Tidak hanya itu, lembaga antirasuah pun tengah mendalami penjualan LNG yang tidak terserap di dalam negeri itu ke perusahaan berbasis di luar negeri yang 50% sahamnya dimiliki Pertamina, yakni PPT Energy Trading Singapore atau PPT ETS.
Adapun dalam surat dakwaan terhadap Karen yang sudah dibacakan di pengadilan, pengadaan LNG dari CCL merugikan keuangan negara dan menguntungkan CCL sebesar US$113,83 juta. Angka itu merupakan hasil audit penghitungan kerugian keuangan negara oleh Badan Pemeriksa Keuangan (BPK).
Pada Juli 2024, Direktur Penyidikan KPK Asep Guntur Rahayu mengungkapkan bahwa pihaknya menemukan indikasi baru dalam kasus Karen yang melibatkan empat pengadaan LNG lainnya di Pertamina.
"Kami menemukan hal baru terkait tindak pidana korupsi yang dilakukan oleh saudara KA (Karen). Ini terkait dengan CCL yang berada di luar negeri," ujar Asep dalam konferensi pers di Gedung Merah Putih KPK, Jakarta, Kamis (4/7/2024).

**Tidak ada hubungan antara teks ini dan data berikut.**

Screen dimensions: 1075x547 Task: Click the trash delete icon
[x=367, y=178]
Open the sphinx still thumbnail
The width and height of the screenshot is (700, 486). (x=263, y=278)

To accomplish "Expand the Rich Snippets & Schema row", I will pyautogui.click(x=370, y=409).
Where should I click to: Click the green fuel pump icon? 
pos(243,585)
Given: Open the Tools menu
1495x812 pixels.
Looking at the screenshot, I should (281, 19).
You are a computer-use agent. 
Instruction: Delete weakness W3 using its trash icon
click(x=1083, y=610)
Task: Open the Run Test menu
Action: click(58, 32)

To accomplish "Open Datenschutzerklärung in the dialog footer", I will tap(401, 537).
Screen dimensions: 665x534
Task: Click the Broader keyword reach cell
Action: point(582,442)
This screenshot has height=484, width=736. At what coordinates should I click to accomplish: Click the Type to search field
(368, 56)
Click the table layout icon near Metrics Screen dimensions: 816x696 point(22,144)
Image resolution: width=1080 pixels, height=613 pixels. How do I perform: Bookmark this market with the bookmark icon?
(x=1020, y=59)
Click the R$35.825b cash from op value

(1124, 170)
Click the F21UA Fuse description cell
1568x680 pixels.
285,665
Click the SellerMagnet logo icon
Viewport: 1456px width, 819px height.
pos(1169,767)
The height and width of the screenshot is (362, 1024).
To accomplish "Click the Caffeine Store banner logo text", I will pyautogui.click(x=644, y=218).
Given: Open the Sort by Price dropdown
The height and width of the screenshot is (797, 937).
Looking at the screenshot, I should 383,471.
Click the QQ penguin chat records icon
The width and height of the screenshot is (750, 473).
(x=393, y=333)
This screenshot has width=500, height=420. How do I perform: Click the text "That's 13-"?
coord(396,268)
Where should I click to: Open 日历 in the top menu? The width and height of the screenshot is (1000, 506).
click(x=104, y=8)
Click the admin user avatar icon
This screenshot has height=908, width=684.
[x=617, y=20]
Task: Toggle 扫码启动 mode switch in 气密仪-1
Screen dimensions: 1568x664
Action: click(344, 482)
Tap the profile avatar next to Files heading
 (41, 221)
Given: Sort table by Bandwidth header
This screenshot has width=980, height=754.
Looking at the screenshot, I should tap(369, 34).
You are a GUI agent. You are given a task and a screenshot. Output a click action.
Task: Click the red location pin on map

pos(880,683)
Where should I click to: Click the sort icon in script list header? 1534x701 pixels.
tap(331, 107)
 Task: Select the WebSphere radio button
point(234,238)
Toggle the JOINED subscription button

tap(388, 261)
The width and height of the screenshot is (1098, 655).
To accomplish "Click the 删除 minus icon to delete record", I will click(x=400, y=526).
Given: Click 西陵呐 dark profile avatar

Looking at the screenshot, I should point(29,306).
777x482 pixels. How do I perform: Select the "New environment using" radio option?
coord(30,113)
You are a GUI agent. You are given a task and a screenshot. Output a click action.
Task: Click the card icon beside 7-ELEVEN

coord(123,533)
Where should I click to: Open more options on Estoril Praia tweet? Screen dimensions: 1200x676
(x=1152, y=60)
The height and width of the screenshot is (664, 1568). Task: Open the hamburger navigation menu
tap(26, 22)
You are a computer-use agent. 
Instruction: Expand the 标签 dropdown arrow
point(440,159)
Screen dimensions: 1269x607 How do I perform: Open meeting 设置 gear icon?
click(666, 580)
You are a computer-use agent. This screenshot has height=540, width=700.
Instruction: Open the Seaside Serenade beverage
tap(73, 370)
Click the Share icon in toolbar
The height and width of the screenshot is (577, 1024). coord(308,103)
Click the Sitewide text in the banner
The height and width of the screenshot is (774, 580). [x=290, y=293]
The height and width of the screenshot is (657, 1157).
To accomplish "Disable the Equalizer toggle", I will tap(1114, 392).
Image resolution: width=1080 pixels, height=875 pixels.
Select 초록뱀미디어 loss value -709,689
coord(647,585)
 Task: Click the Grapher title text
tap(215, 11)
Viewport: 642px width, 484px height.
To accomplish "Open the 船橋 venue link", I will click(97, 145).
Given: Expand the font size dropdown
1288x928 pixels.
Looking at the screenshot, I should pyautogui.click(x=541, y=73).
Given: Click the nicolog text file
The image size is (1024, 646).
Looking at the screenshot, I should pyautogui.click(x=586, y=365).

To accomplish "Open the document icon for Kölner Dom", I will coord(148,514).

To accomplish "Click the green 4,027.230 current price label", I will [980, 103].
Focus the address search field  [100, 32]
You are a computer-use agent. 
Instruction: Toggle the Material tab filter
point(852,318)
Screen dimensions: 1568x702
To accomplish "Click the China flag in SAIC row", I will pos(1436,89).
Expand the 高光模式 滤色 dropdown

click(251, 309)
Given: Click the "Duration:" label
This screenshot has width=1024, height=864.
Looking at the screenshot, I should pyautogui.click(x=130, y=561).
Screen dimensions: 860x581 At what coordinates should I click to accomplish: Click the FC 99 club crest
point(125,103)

VP Corporate Communication Pertamina Fadjar Djoko Santoso menyebut perseroan menghormati proses yang sedang berjalan di KPK.
"Kami menghormati proses yang sedang berjalan di KPK, dan tentu Pertamina selalu menjunjung tinggi penerapan good corporate governance dalam setiap aksi korporasi sesuai aturan dan ketentuan berlaku," kata Fadjar kepada Bisnis melalui pesan singkat, Rabu (8/1/2025).
Karen, perempuan pertama yang memimpin Pertamina itu, sebelumnya dijatuhi vonis sembilan tahun penjara oleh PN Jakarta Pusat, Juni 2024 lalu. Dia juga dijatuhi pidana denda sebesar Rp500 juta subsidair tiga bulan kurungan, namun lolos dari pidana uang pengganti sebesar Rp1,09 miliar dan US$104,016 sebagaimana tuntutan jaksa. KPK juga sebelumnya membebankan pidana uang pengganti kerugian negara sebesar US$113,83 juta kepada CCL.
Putusan pengadilan pertama itu lalu dikuatkan dengan putusan banding yang dibacakan 30 Agustus 2024.